*DATA IN THIS EXERCISE*
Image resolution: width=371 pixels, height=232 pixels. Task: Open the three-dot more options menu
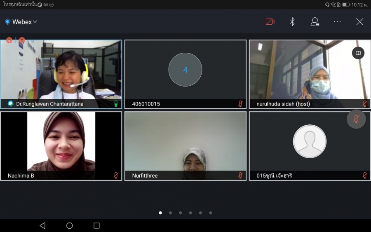coord(337,22)
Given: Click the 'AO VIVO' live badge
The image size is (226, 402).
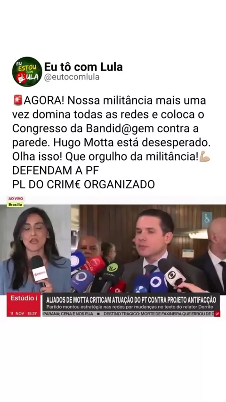Looking at the screenshot, I should [16, 199].

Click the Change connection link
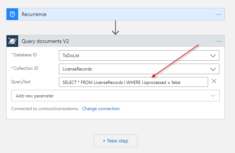click(x=101, y=109)
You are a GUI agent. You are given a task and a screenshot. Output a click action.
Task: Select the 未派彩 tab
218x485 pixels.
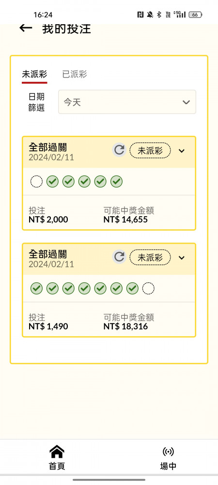pos(34,74)
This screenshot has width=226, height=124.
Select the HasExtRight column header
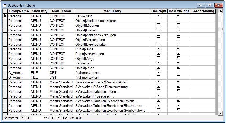pos(179,11)
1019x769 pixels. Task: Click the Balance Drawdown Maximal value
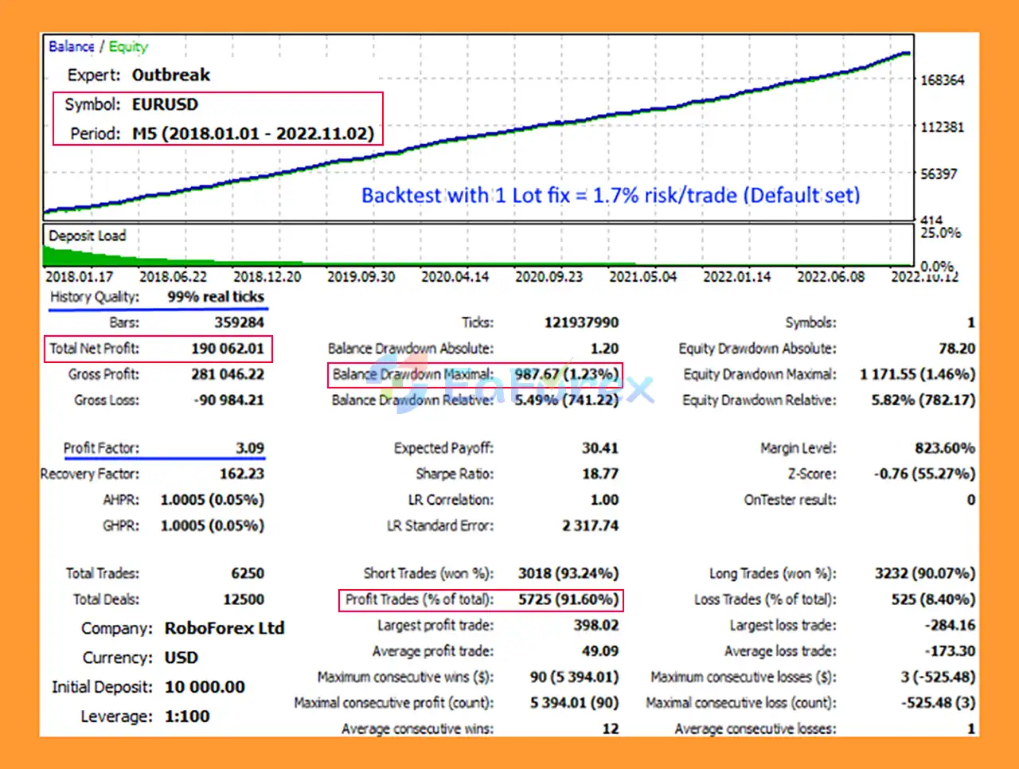click(566, 374)
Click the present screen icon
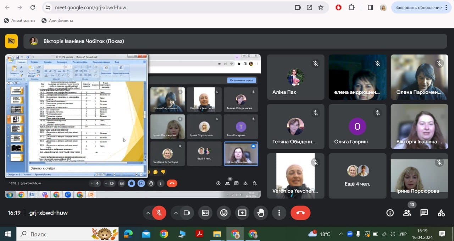454x241 pixels. point(242,213)
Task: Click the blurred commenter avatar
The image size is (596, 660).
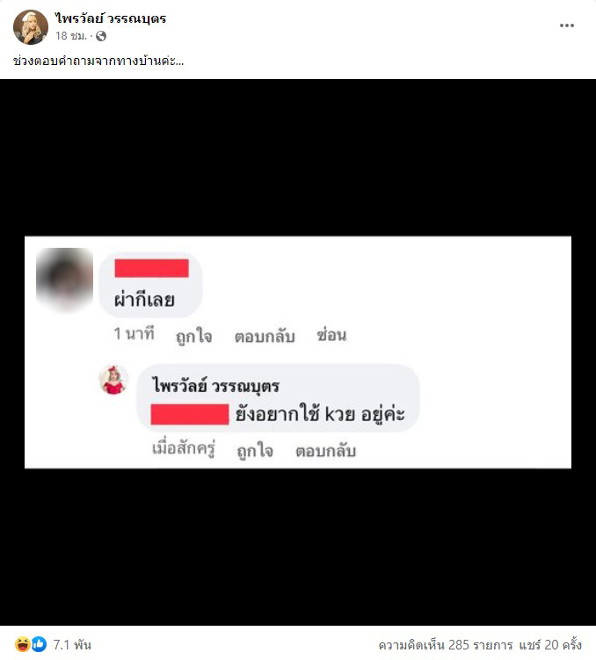Action: [x=64, y=279]
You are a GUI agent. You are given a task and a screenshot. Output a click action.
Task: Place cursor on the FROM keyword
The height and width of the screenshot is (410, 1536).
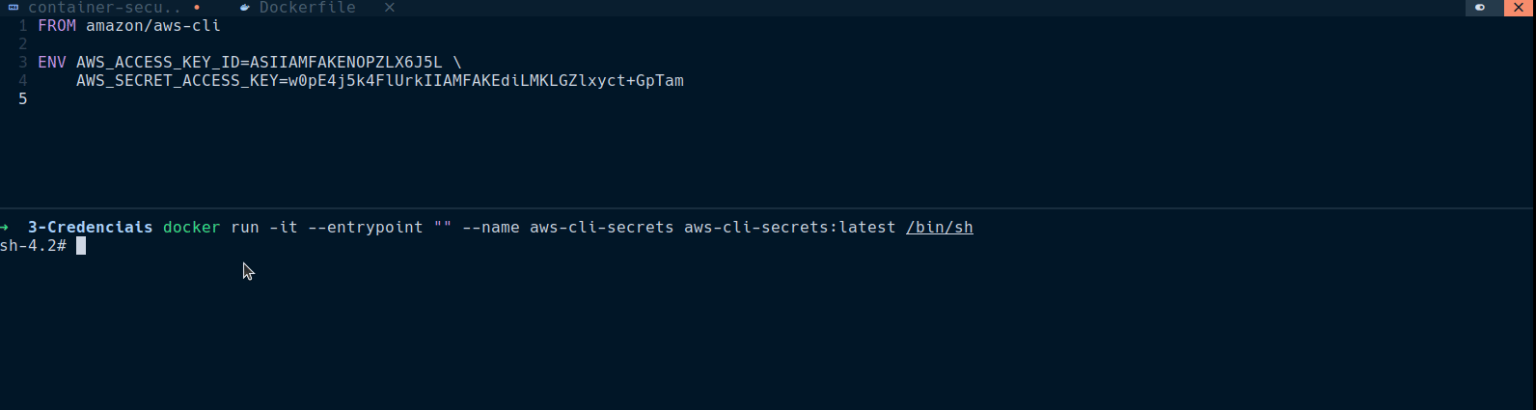pyautogui.click(x=57, y=26)
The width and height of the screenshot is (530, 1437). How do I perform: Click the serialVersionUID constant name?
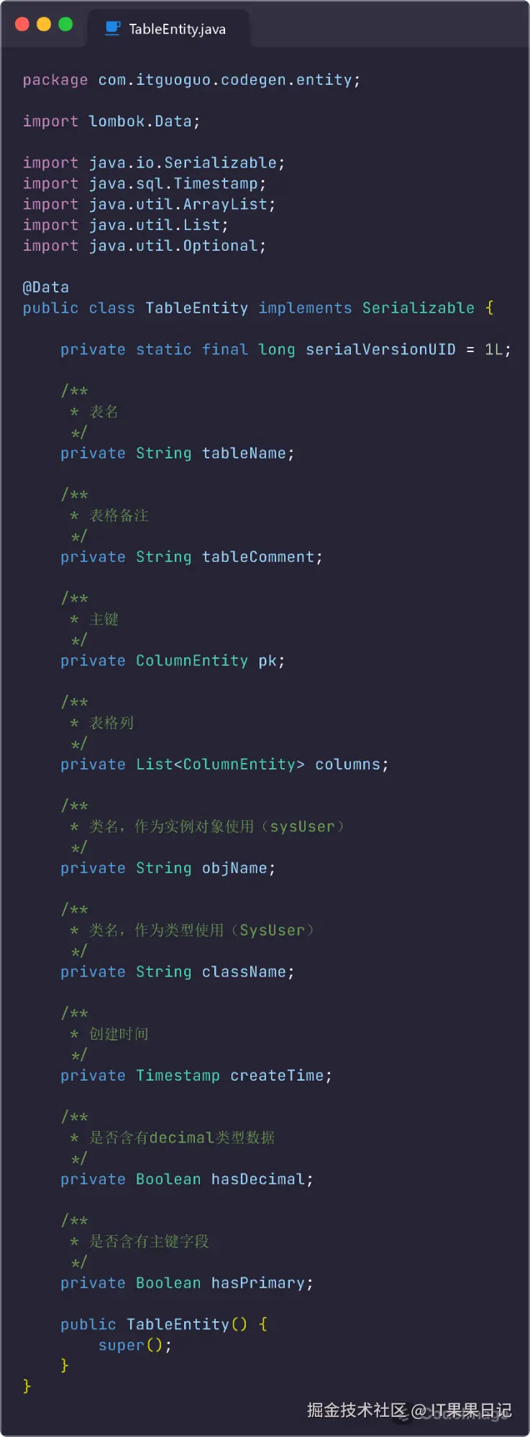point(380,350)
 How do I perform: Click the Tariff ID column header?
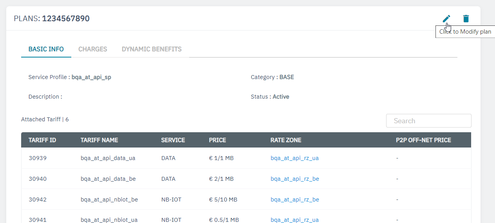pos(42,140)
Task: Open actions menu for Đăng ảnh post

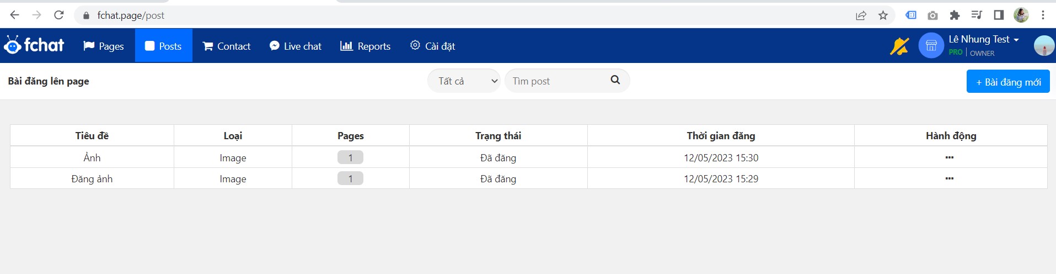Action: [950, 178]
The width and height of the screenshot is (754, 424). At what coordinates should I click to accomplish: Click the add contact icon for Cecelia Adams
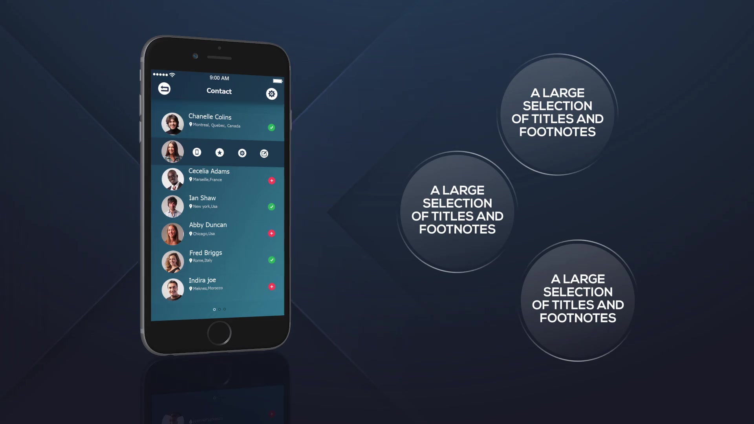pyautogui.click(x=271, y=180)

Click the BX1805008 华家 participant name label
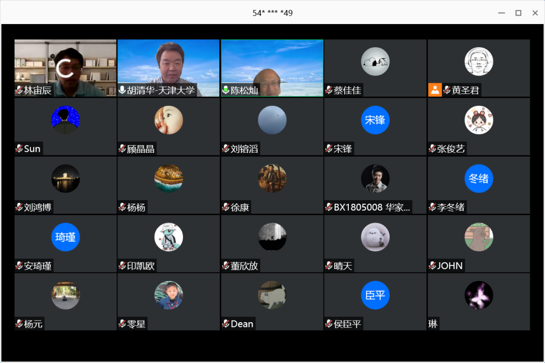click(x=372, y=207)
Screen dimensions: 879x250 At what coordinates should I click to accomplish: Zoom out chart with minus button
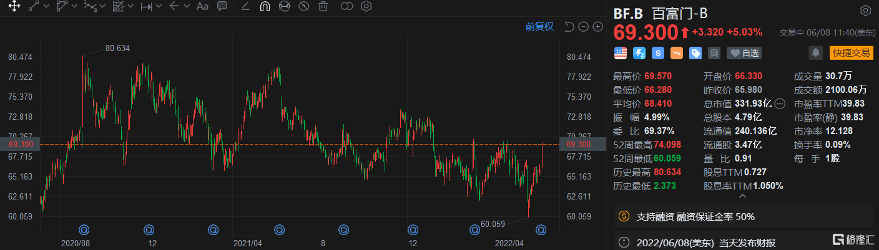tap(583, 27)
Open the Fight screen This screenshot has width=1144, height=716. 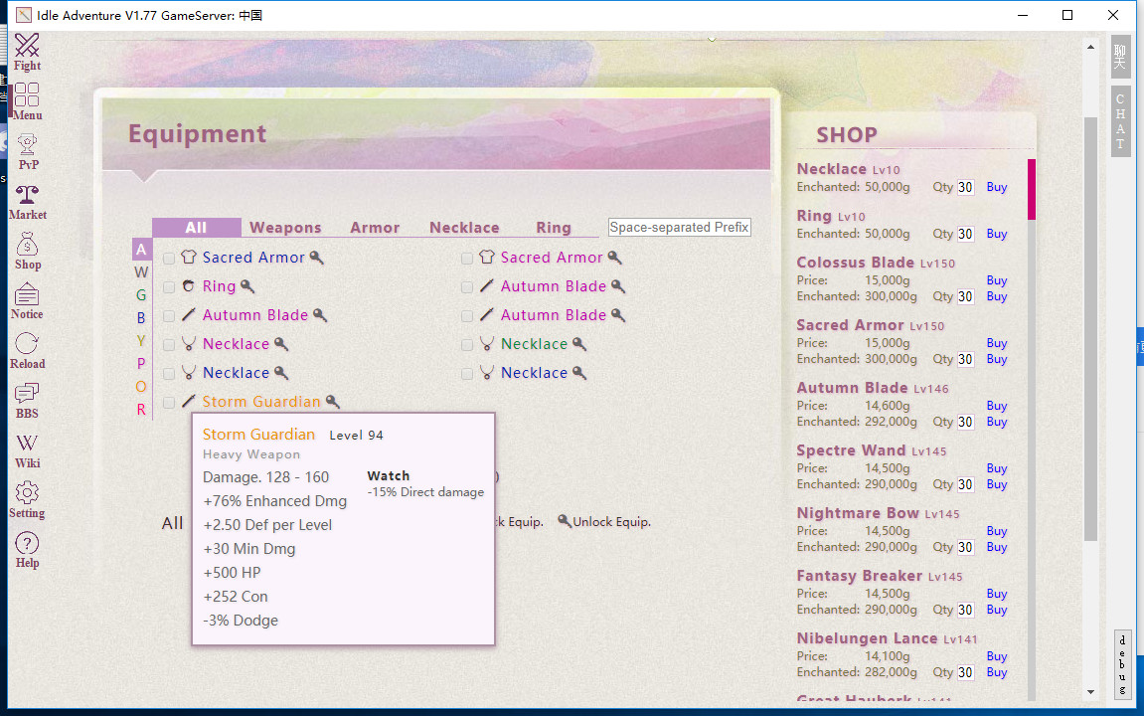click(x=27, y=55)
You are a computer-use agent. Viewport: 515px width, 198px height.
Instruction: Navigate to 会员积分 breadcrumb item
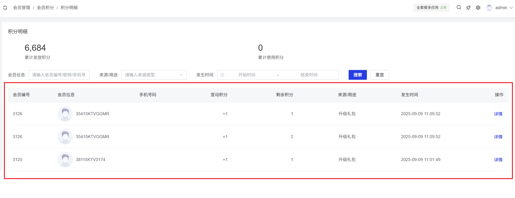pos(45,8)
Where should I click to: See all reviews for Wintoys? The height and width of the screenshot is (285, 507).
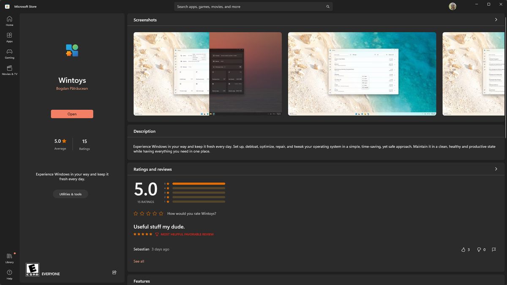139,261
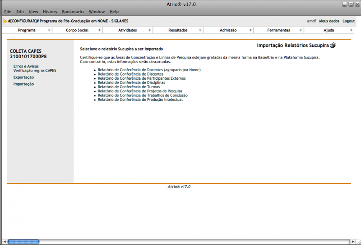The width and height of the screenshot is (361, 245).
Task: Click the orange arrow icon before #[CONFIGURAR]#
Action: [x=5, y=21]
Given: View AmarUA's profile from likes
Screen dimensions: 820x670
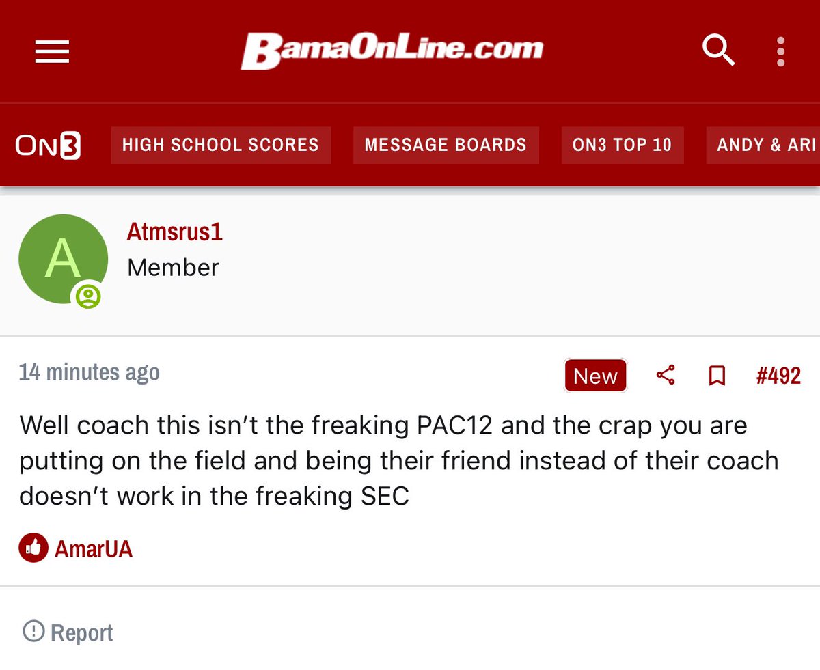Looking at the screenshot, I should pyautogui.click(x=94, y=548).
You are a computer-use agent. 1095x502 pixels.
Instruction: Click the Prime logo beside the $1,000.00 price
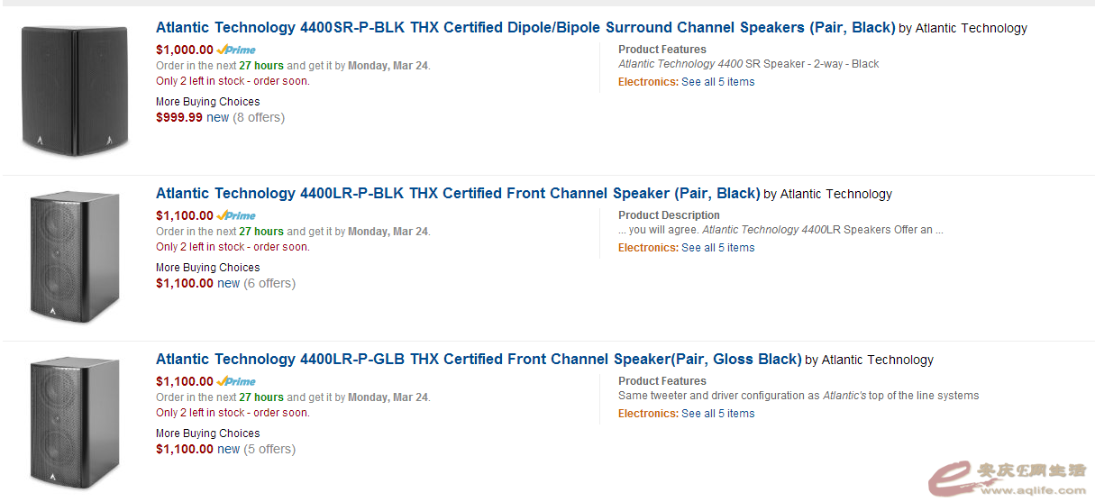(236, 50)
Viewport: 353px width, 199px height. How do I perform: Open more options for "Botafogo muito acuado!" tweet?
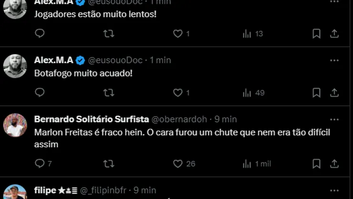pos(334,60)
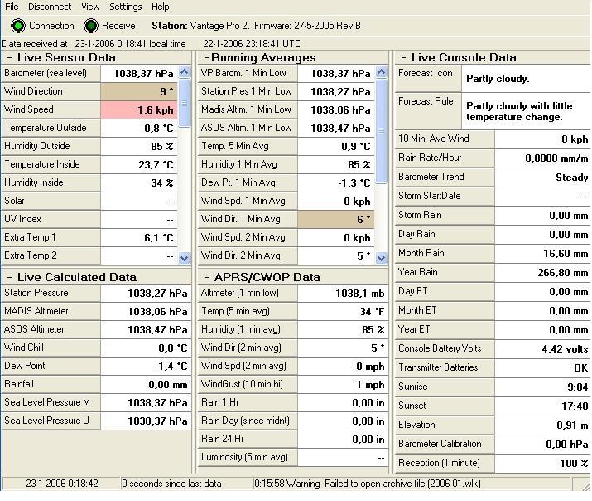Collapse the Running Averages panel

pyautogui.click(x=206, y=58)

*EXERCISE DETAILS*
Output only the count of lines in the data containing "computer".

*EXERCISE RESULT*
2